The default public_hostname is 172.18.0.1.sslip.io, which points to the default Docker network gateway. That gateway address might vary for custom networks, see for example: docker network inspect fleet -f '{{(index .IPAM.Config0).Gateway}}'. Careful, several internet routers provide "DNS rebind protection" and won't return an IP for 172.18.0.1.sslip.io, unless the .sslip.io` domain is in an allow list. Any magic wildcard DNS resolver will do, or you can create an A record in your own DNS zone.

The k3d cluster is set up with multiple port forwardings by the scripts: -p '80:80@server:0' -p '443:443@server:0'. More arguments can be provided via the k3d_args variable.

Troubleshooting

If running the infra setup script returns an error about flag --insecure-skip-tls-verify not being found, check which version of Helm you are using via helm version. In case you have Rancher Desktop installed, you may be using its own Helm fork from ~/.rd/bin by default, based on a different version of upstream Helm. Feel free to set environment variable HELM_PATH to remedy this. By default, the setup script will use /usr/bin/helm.

Different Script Folders

Our CIs and github actions use a different set of scripts. CI does not reuse dev scripts, however dev scripts may use CI scripts. We want to keep CI scripts short, targeted and readable. Dev scripts may change in an incompatible way at any day.

Run Integration Tests

./dev/run-integration-tests.sh

This will download and prepare setup-envtest, then it will execute all the integration tests.

→ **Problems to solve**
A. According to the development setup notes, which Helm path does the setup script use by default?
B. Reproduce everything in the development setup notes from "Our CIs and" down to "the integration tests.".

→ **Dataset content**
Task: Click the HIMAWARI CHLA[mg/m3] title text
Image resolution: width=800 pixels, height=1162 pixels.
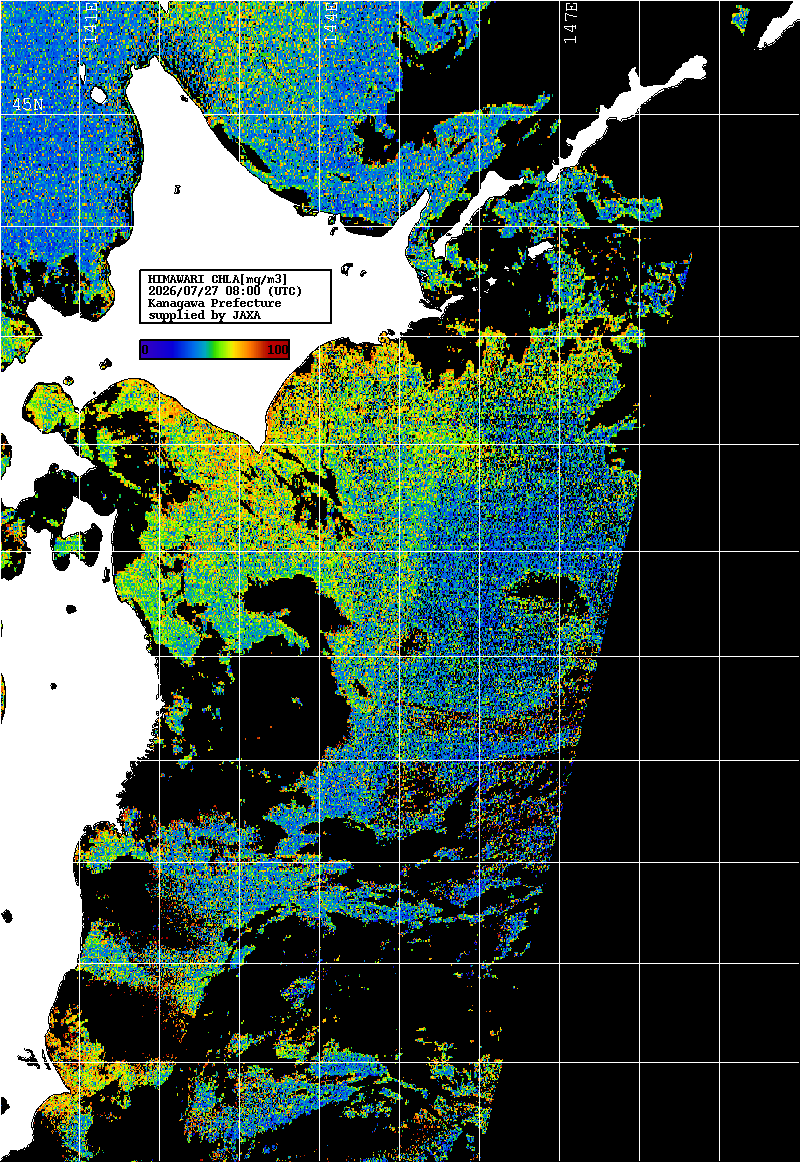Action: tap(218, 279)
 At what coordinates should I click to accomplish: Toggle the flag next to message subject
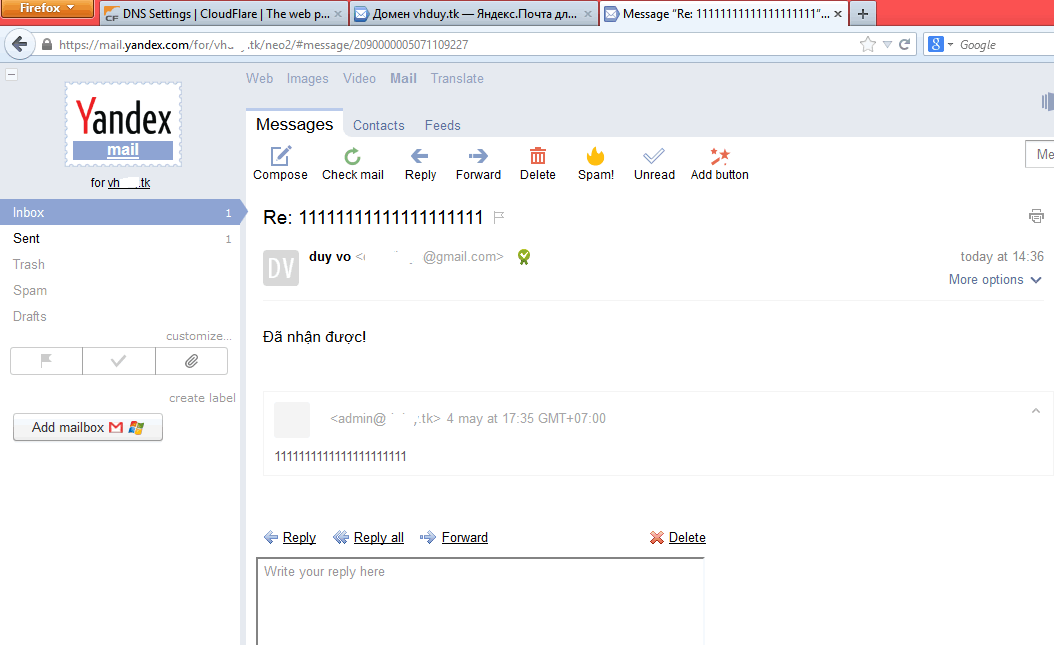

→ **Answers in order**
A. /usr/bin/helm

B.
Our CIs and github actions use a different set of scripts. CI does not reuse dev scripts, however dev scripts may use CI scripts. We want to keep CI scripts short, targeted and readable. Dev scripts may change in an incompatible way at any day.

Run Integration Tests

./dev/run-integration-tests.sh

This will download and prepare setup-envtest, then it will execute all the integration tests.